RNLI correspondence with Ports of Jersey (FOI) RNLI correspondence with Ports of Jersey (FOI)
Produced by the Freedom of Information officeAuthored by Government of Jersey and published on
12 October 2022.Prepared internally, no external costs.
Request
Please supply copies of all correspondence received from and sent to Ports of Jersey, to Senator John Le Fondré, Deputy Kristina Moore, Senator Lyndon Farnham and Deputy Kirsten Morel, and Mark Chown – Chairman Ports of Jersey, including email addresses associated with the above, with the keywords "Sir David Calvert-Smith", "RNLI" "Ports of Jersey" within the timeframe available concerning the events before and after removal of the RNLI St Helier Lifeboat from service November 2017. This correspondence should cover the 12-month period to 31 July 2022 and should include any threat of legal action against the Chief Minister by Ports of Jersey, if such a threat was made.
Response
Searches were undertaken on the email accounts of Senator John Le Fondre, Deputy Kristina Moore, Senator Lyndon Farnham and Deputy Kirsten Morel for the period 31 July 2021 to 31 July 2022 with the keywords "Sir David Calvert-Smith", "RNLI" and "Ports of Jersey". Relevant correspondence is attached.

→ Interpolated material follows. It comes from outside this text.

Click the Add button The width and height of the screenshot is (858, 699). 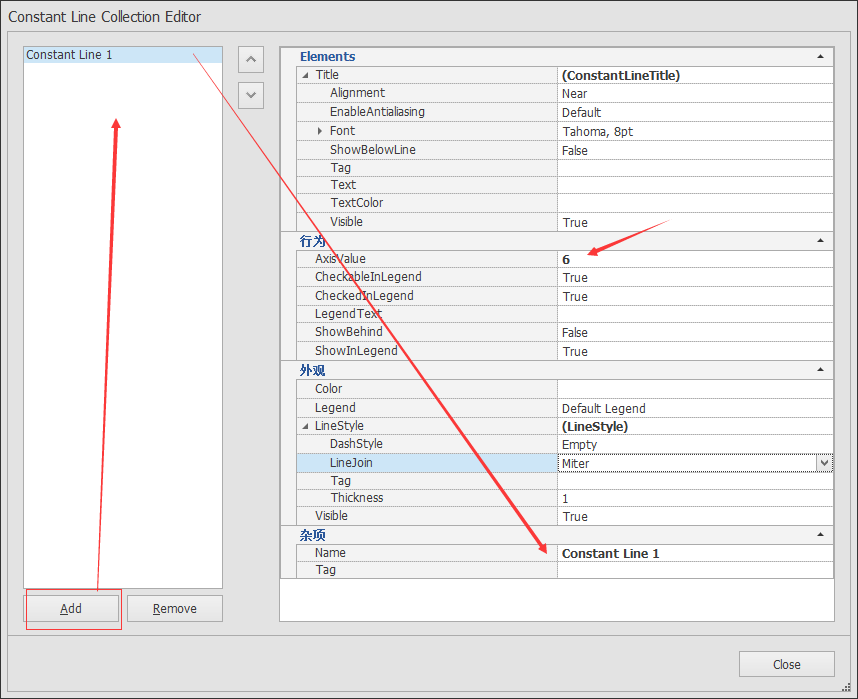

The attachments have been redacted in accordance with the Articles 25 (Personal Information) and Article 33 (Commercial Interests) of the Freedom of Information (Jersey) Law 2011. Duplicates, and correspondence that is entirely exempt, have been removed.
Email correspondence.pdf
Articles applied
Article 25 - Personal information
(1) Information is absolutely exempt information if it constitutes personal data of which the applicant is the data subject as defined in the Data Protection (Jersey) Law 2018.
(2) Information is absolutely exempt information if – (a) it constitutes personal data of which the applicant is not the data subject as defined in the Data Protection (Jersey) Law 2018; and (b) its supply to a member of the public would contravene any of the data protection principles, as defined in that Law.
(3) In determining for the purposes of this Article whether the lawfulness principle in Article 8(1)(a) of the Data Protection (Jersey) Law 2018 would be contravened by the disclosure of information, paragraph 5(1) of Schedule 2 to that Law (legitimate interests) is to be read as if sub-paragraph (b) (which disapplies the provision where the controller is a public authority) were omitted.
Article 33 - Commercial interests
Information is qualified exempt information if –
(a) it constitutes a trade secret; or
(b) its disclosure would, or would be likely to, prejudice the commercial interests of a person (including the scheduled public authority holding the information).
Public Interest Test
Article 33 (b) is a prejudice-based exemption. That means that in order to engage this exemption there must be a likelihood that disclosure would cause prejudice to the interest that the exemption protects. In addition, this is a qualified exemption and consideration must be given to the public interest in maintaining the exemption.
The Scheduled Public Authority (SPA) considers that information redacted under Article 33(b) could prejudice the commercial interests of the Government of Jersey and/or third parties. There may be public interest in the commercial information however it was considered that this is outweighed by the potential for commercial and/or financial damage.